Personally, I’d be inclined to give her fair warning. Get your DH to tell her that her behaviour is unacceptable and that she’s pushing you both away with the boundary crossing and the lies. Point out to her the consequences for her relationship with your DS if you cut contact with her. Tell her that contact will be supervised until you can trust her again. And then review again in a few months time.

Yes, it’s important for your DS to have as many people who love him as possible, around him. But those people need to be good for him, not just fun. I’m assuming that she didn’t become like this overnight, so what’s triggered this? Has she got worse?

Birdscratch · 27/12/2024 16:18

Is this your husband’s mother or grandmother? Sorry, I’m slow on the uptake today. Why does your DH find it extremely hard to be around her?

jellybe · 27/12/2024 16:20

How is she toxic? Pushing the IG pic thing is annoying but not necessary a reason to reduce contact for you DC who clearly loves her.

ginasevern · 27/12/2024 17:05

Whose mother is she? More context is needed about her general behaviour. Toxic is a very strong word.

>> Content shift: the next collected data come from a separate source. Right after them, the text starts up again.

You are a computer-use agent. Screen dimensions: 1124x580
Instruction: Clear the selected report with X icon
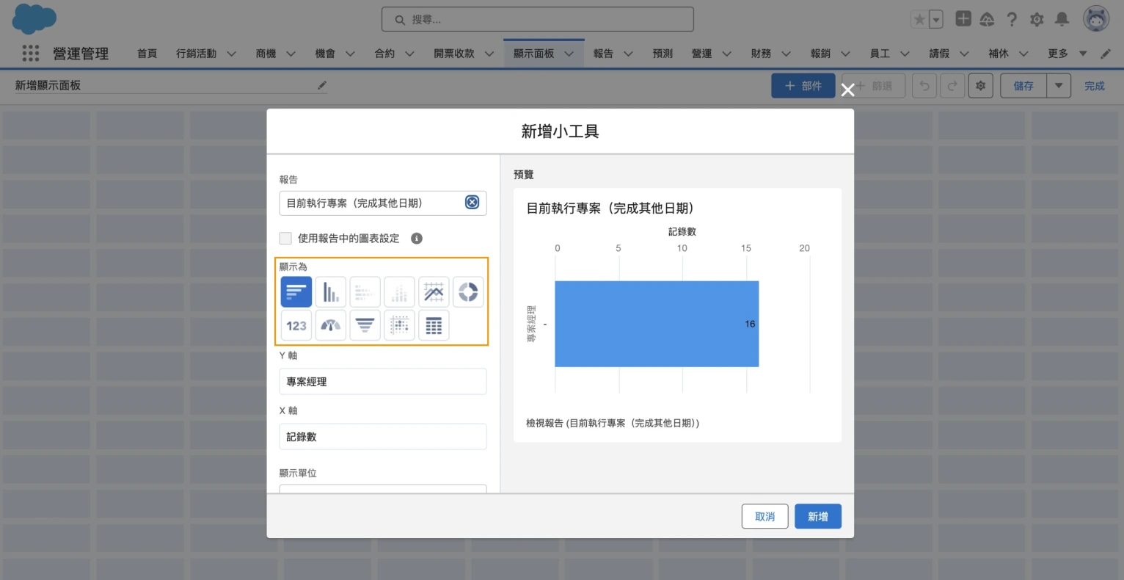pyautogui.click(x=472, y=203)
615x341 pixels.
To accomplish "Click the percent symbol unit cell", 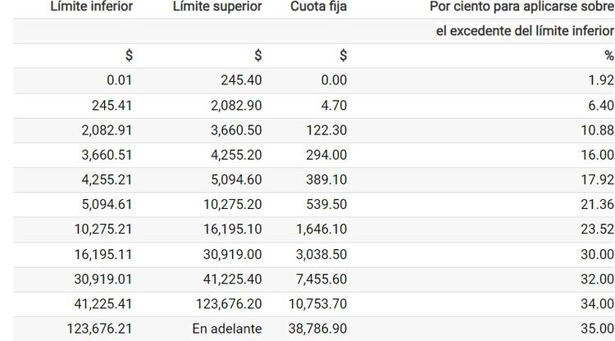I will 608,56.
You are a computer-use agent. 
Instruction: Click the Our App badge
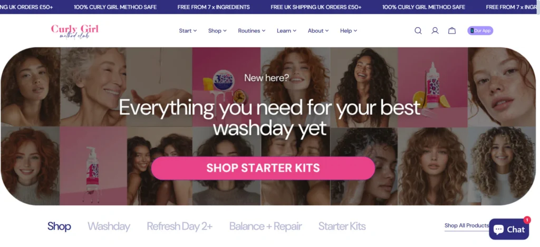point(480,31)
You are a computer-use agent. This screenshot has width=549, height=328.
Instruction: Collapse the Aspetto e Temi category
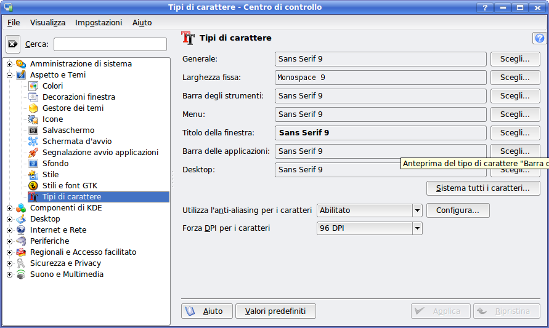[x=9, y=75]
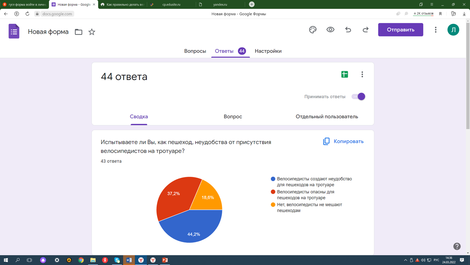The height and width of the screenshot is (265, 470).
Task: Switch to the Настройки tab
Action: (268, 51)
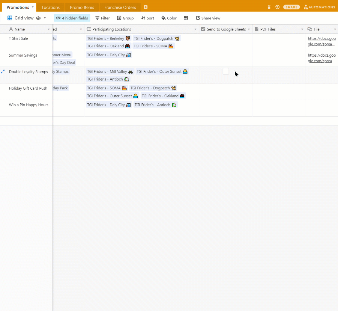Viewport: 338px width, 311px height.
Task: Open base history via the clock icon
Action: coord(277,7)
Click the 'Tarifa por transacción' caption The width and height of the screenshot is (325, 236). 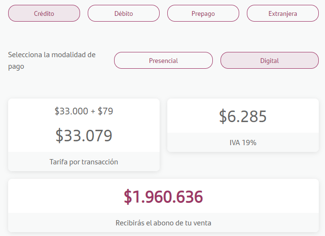click(x=84, y=162)
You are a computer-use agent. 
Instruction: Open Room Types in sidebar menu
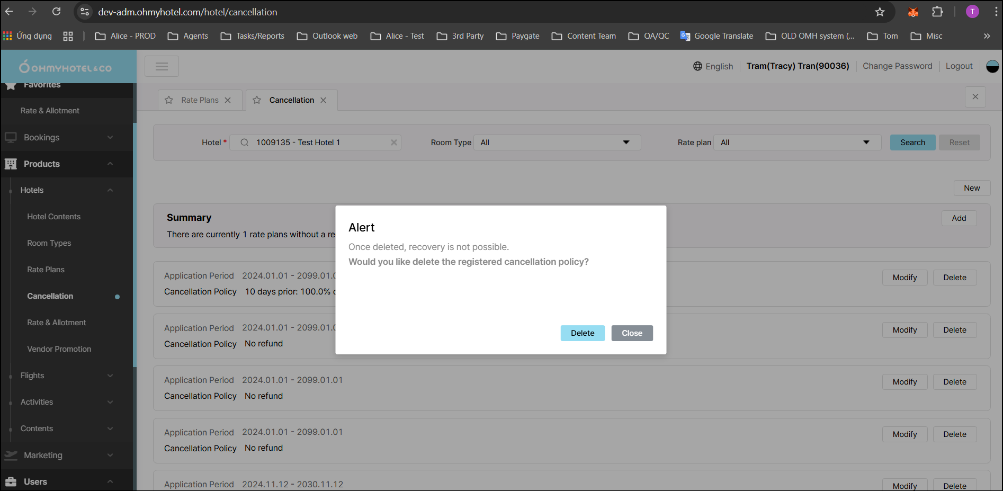[49, 243]
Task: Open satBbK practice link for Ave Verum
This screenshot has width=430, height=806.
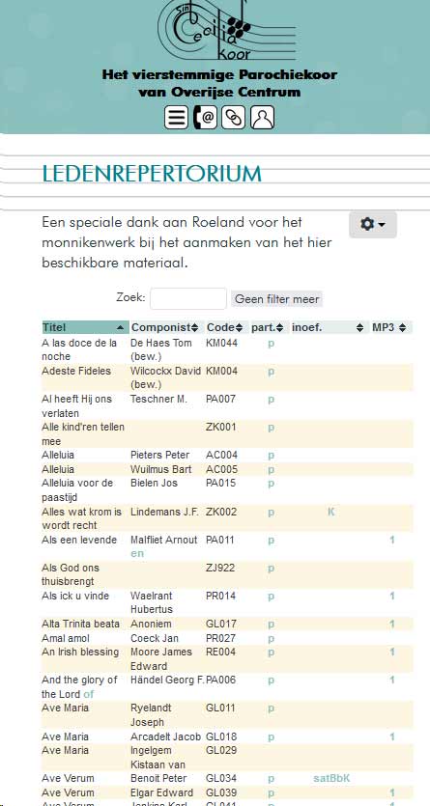Action: tap(331, 778)
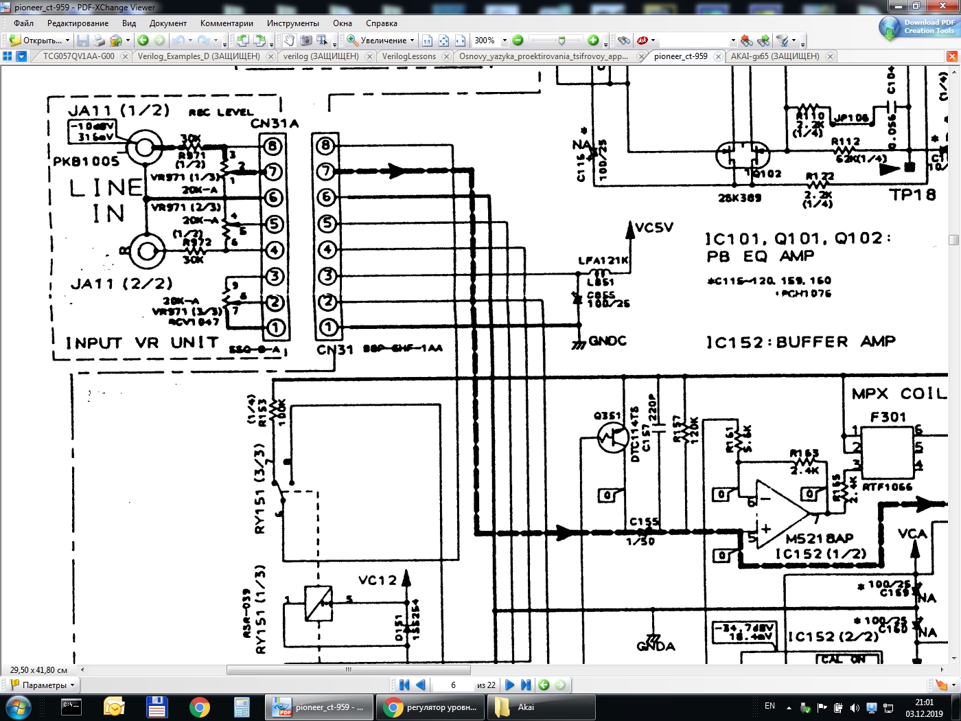
Task: Click the page number input field
Action: point(453,685)
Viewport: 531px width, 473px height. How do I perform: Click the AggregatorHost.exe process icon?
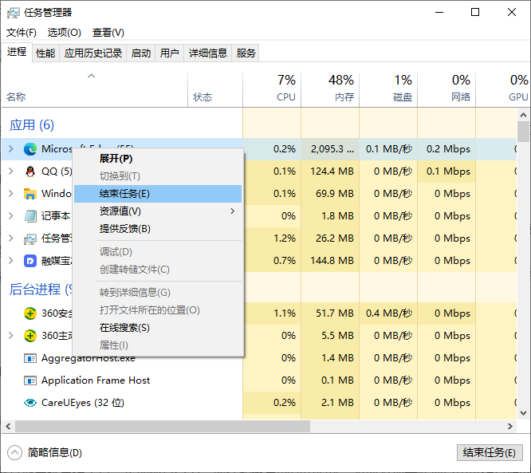pos(30,358)
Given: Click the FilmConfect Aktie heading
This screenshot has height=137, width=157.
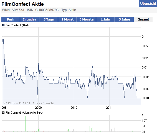Looking at the screenshot, I should 23,4.
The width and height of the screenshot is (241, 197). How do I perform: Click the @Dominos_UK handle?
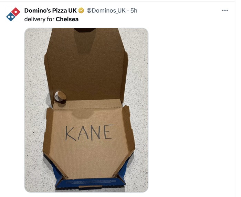(x=106, y=11)
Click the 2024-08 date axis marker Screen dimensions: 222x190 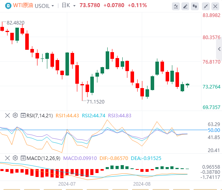[142, 184]
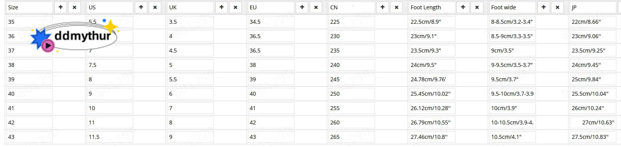Viewport: 621px width, 147px height.
Task: Delete the Foot wide column with x icon
Action: click(x=557, y=7)
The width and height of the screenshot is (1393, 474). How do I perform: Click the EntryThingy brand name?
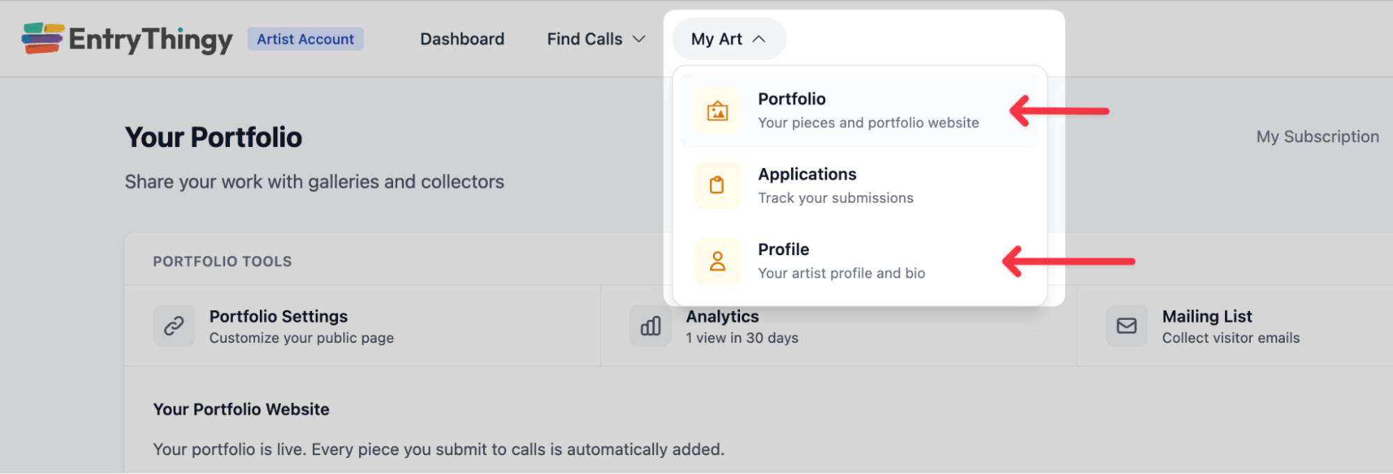click(151, 40)
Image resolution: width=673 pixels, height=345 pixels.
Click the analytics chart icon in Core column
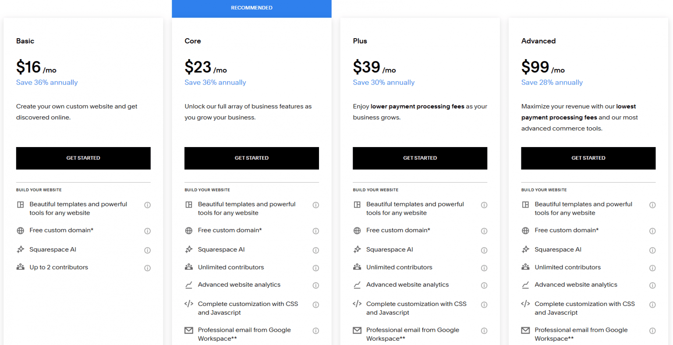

Couldntthinkofausername24 · 31/12/2024 09:29

She sounds like my mother in law to a T. She looked after our daughter for the first 3 years before she went to school this year and it was hellish. We felt trapped and couldn't say anything because she was doing us a huge favour in order for me to return back to work. I'm due back at work in April after my son and we've decided he's going to nursery. I can't be arsed with her toxic ways. She says things like 'well I do alot for you and if it wasn't for me then you wouldn't be able to work. Throws it in our face all the time. Treats me terribly and my husband dosent have the biggest balls. Sends me awful messages, capitals etc.

I'll be forever grateful for her for the last 3 years of help etc but I don't want to rely on her for anything.

We have slowly withdrawn from her and so far it's going great.

I know you say she has a great relationship with your son and that's great but something has to change.

YippyKiYay · 31/12/2024 09:55

If she's not good for your family, I'd back away from contact and then reassess. Your child is only 3, he likely won't remember her in a while.
Any person in your child's life needs to be respecting your decisions on SM at least, how is she with rules regarding your child? Eg does she keep them safe and say no when warranted

Mummaonherown · 31/12/2024 22:19

I don't have a relationship with my ex MIL and I find her extremely toxic as well, however she does seem to treat my DC well and my ex has recently said he can see a change in her.
If you are able to can you speak with her and I agree a "warning" should be issued, if DH is onside it will make it easier, my ex was never on my side and that's why he's an ex!

Brinny · 01/01/2025 00:31

Why don't you just speak with her, she obviously adores your son , what makes her toxic there must be a reason, but to threaten her with less or no contact is not healthy for your children, children should never be used as pawns or bargaining tools that's wrong on every level, be the grown up and confront her .

LadyMacbethWasMisunderstood · 01/01/2025 00:39

She does not sound toxic. Just different from you. You are massively overreacting to some relatively minor annoyances. None of what you have said is a reason to “reduce contact”. Such talk of “reducing contact” is increasingly common, often for less than good reason and will frequently leave children worse off and with diminished familial relationships.

CandlesOrangesRedribbon · 01/01/2025 19:55

Op as pp have said you've not given us any information at all

Floofyflo · 02/01/2025 13:37

Please don't stop your little one from seeing his GM, in years to come he will be the one losing out on a beautiful friendship. Call her out on your worries, at least give her the chance to prove to you that she can follow your rules while he's little. Otherwise, you will have 2 brokenhearts on your hands.